The concept of ultra-low-cost solar energy is not new – the spotlight has been on a number of emerging photovoltaic technologies for a number of years, spurring research and development efforts in academia and industry. In fact, the solar technology we use today has already made significant advances that have resulted in increased efficiencies and continued cost reductions.

However, the path to ultra-low-cost solar power goes beyond module cost and efficiency to also consider the various components of a power plant system required to produce solar energy.

In this article, we take a closer look at ultra-low cost solar energy and the potential role it will play in Australia’s electricity system. We’ll also take a look at some of the innovations already happening behind the scenes and we’ll examine why solar research and development is so important to driving it forward.

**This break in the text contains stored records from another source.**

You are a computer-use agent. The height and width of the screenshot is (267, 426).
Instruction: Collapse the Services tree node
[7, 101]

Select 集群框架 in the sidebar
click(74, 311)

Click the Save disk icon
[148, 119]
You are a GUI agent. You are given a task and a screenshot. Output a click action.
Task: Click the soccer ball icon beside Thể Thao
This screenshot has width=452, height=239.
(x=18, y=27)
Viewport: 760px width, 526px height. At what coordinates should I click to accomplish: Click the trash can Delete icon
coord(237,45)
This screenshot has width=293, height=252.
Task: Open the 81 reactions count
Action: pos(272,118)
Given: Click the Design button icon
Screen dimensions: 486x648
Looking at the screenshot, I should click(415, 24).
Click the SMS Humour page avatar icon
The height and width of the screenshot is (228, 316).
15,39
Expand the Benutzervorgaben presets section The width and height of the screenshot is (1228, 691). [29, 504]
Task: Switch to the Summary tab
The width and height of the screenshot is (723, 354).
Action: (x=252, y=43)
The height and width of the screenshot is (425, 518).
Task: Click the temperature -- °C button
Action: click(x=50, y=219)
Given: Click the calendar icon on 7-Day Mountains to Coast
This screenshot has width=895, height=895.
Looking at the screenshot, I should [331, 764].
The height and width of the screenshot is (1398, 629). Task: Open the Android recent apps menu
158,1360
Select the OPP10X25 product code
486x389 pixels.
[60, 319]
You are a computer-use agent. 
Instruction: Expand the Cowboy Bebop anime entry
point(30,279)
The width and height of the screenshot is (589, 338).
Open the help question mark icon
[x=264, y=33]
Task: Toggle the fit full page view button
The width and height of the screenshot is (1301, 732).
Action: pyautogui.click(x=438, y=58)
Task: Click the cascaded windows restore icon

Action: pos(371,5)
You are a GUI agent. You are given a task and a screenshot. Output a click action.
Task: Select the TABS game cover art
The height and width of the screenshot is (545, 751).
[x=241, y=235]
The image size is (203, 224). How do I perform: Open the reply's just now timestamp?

What is Ultra Low Cost Solar?

Ultra-low-cost solar energy has been identified as a priority technology in the Australian Government’s latest Low Emission Technology Statement (LETS).

The goal? To reduce the levelized cost of electricity for solar energy to $15 per megawatt hour, about a third of today’s cost. This goal is preceded by the government’s “Solar 30 30 30” goal – i.e. to achieve 30% module efficiency by 2030 at 30 cents per installed watt.

LCOE or Levelized Cost of Energy is a term that describes the cost of energy produced by solar energy over a period of time, typically the guaranteed lifetime of the system. By purchasing solar power, you are essentially creating a hedge against rising utility costs by locking the price per kWh at a known price.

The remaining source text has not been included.